= Charles C. Lindner =

American mathematician (1938–2023)

Charles Curtis "Curt" Lindner (21 July 1938 – 21 February 2023) was an American mathematician who was interested in block designs in combinatorics such as Steiner triple systems.

Lindner was born in Tampa, Florida on 21 July 1938. He grew up in Decatur, Georgia where he graduated from Decatur High School in 1956. Lindner then was a part of the United States Army Reserve between 1956 and 1964. Lindner studied mathematics at Presbyterian College in Clinton, South Carolina, where he received his bachelor's degree in 1960. Lindner taught for a year at a high school in Jacksonville, Florida. Then he went to Emory University where he received his master's degree in 1963. After marrying, he taught for four years as an assistant professor at Coker College in Hartsville, South Carolina, a women's college.

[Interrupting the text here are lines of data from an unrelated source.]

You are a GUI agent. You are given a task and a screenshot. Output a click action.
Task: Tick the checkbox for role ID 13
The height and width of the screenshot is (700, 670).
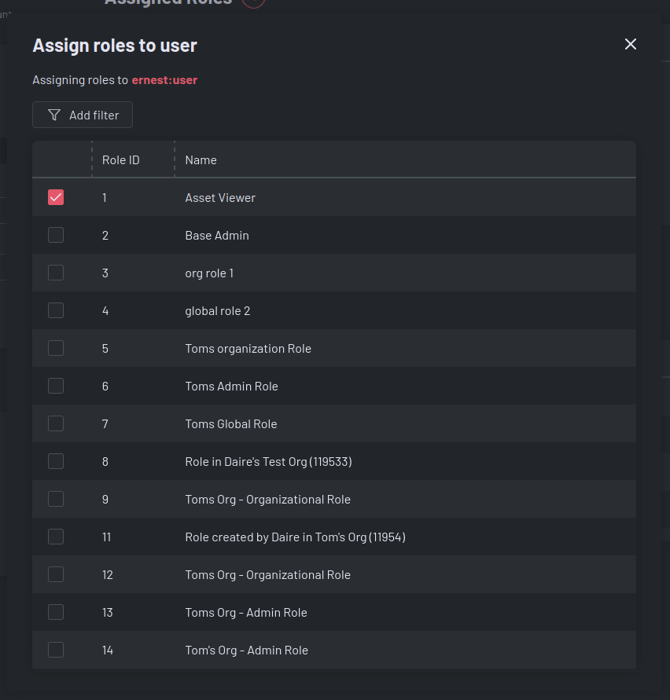[56, 612]
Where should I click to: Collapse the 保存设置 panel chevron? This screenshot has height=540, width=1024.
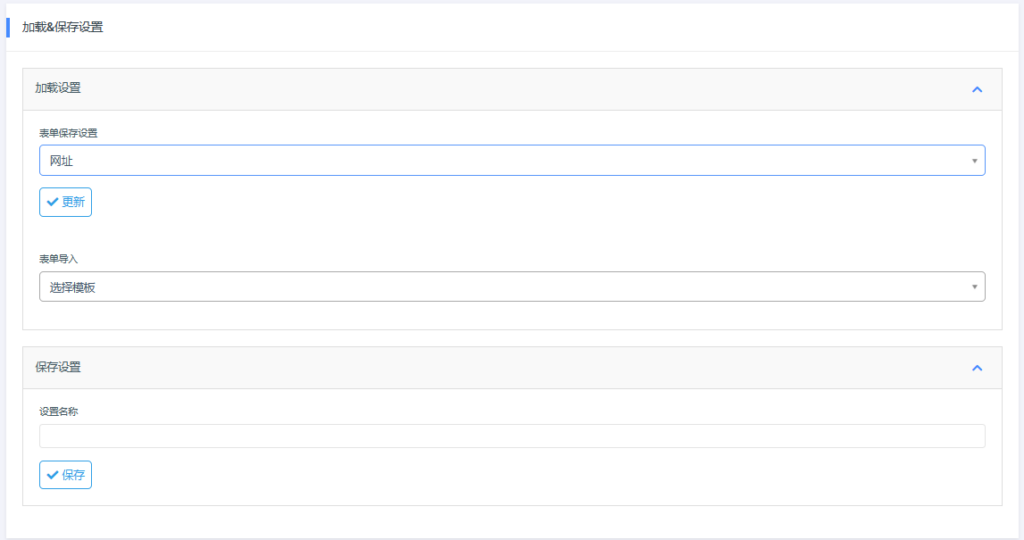pyautogui.click(x=977, y=368)
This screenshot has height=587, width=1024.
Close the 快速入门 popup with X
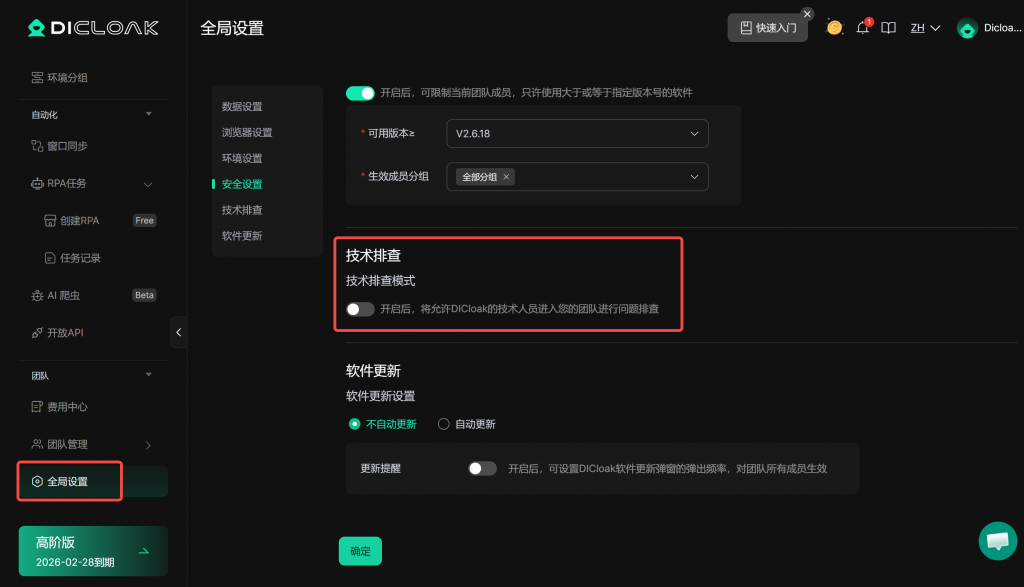pos(807,14)
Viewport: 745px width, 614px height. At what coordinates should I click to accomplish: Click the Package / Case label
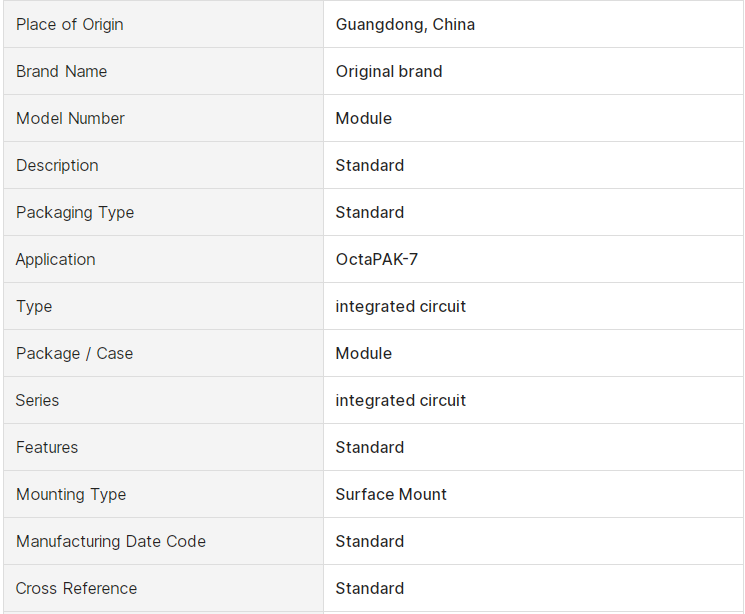click(x=74, y=353)
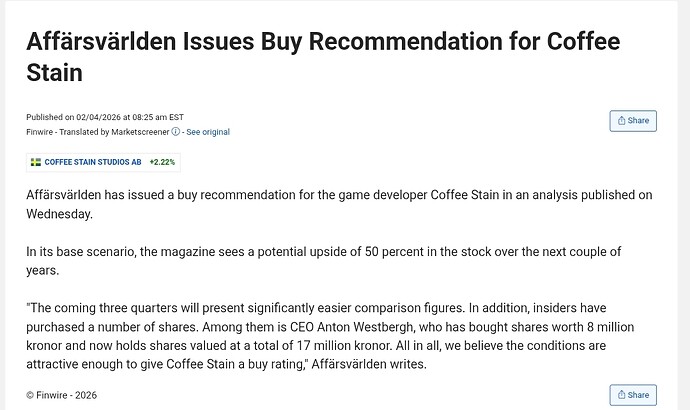Click the word Affärsvärlden in the headline
The image size is (690, 410).
click(98, 44)
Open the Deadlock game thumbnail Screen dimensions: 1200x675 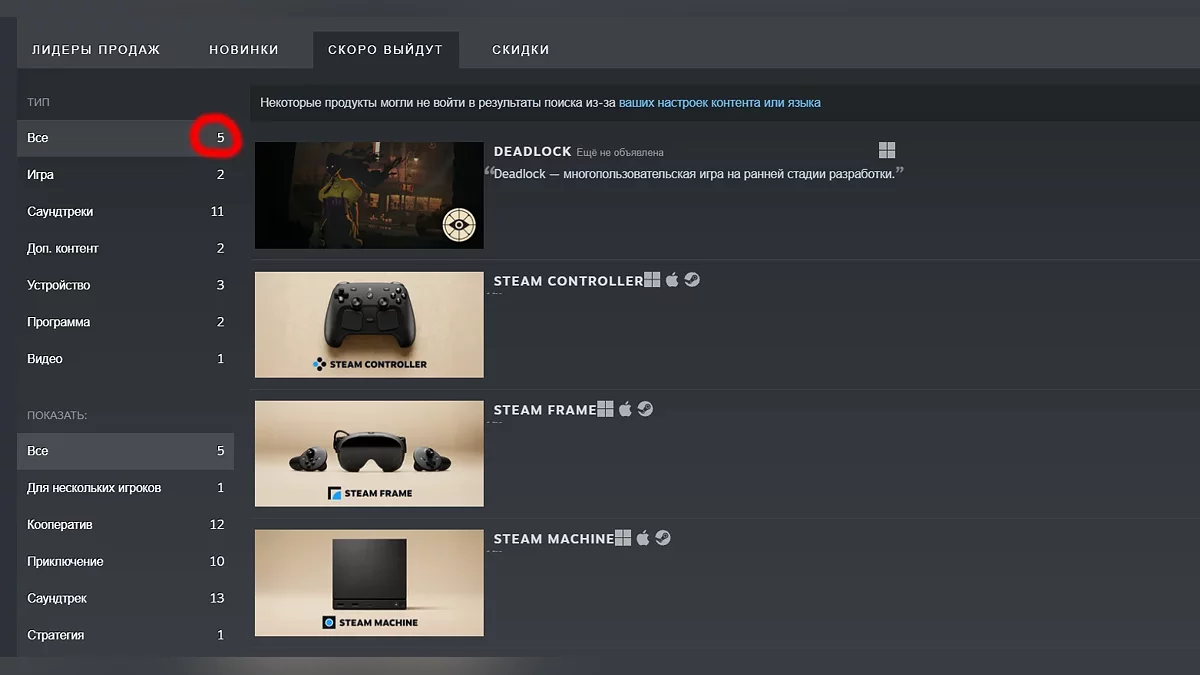[369, 195]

He received his doctorate from Emory University in 1969 under Trevor Evans, his dissertation Some Embedding Theorems for Partial Latin Squares. He became an assistant professor in 1969, an associate professor in 1973, and a professor at Auburn University in 1976. From 1985 to 1990, he was an alumni professor there, and since 1994 a distinguished university professor.

He taught regularly at the University of Queensland, where he held an honorary professorship since 1994. He was also an honorary professor at the Universita di Catania. He has been a visiting professor in Université de Montréal on several occasions and a visiting professor at the University of Messina, the University of Waterloo, the University of Newcastle in Australia, Georgia Institute of Technology, National Taiwan University, University of Canterbury in New Zealand, Universidad de Puerto Rico, Istanbul University, and McMaster University.

In 2013 he was awarded the Euler Medal.

On 10 March 1961, Lindner married Ann Richards. They had three sons: Charles Lindner, Curtis Lindner, and James Lindner.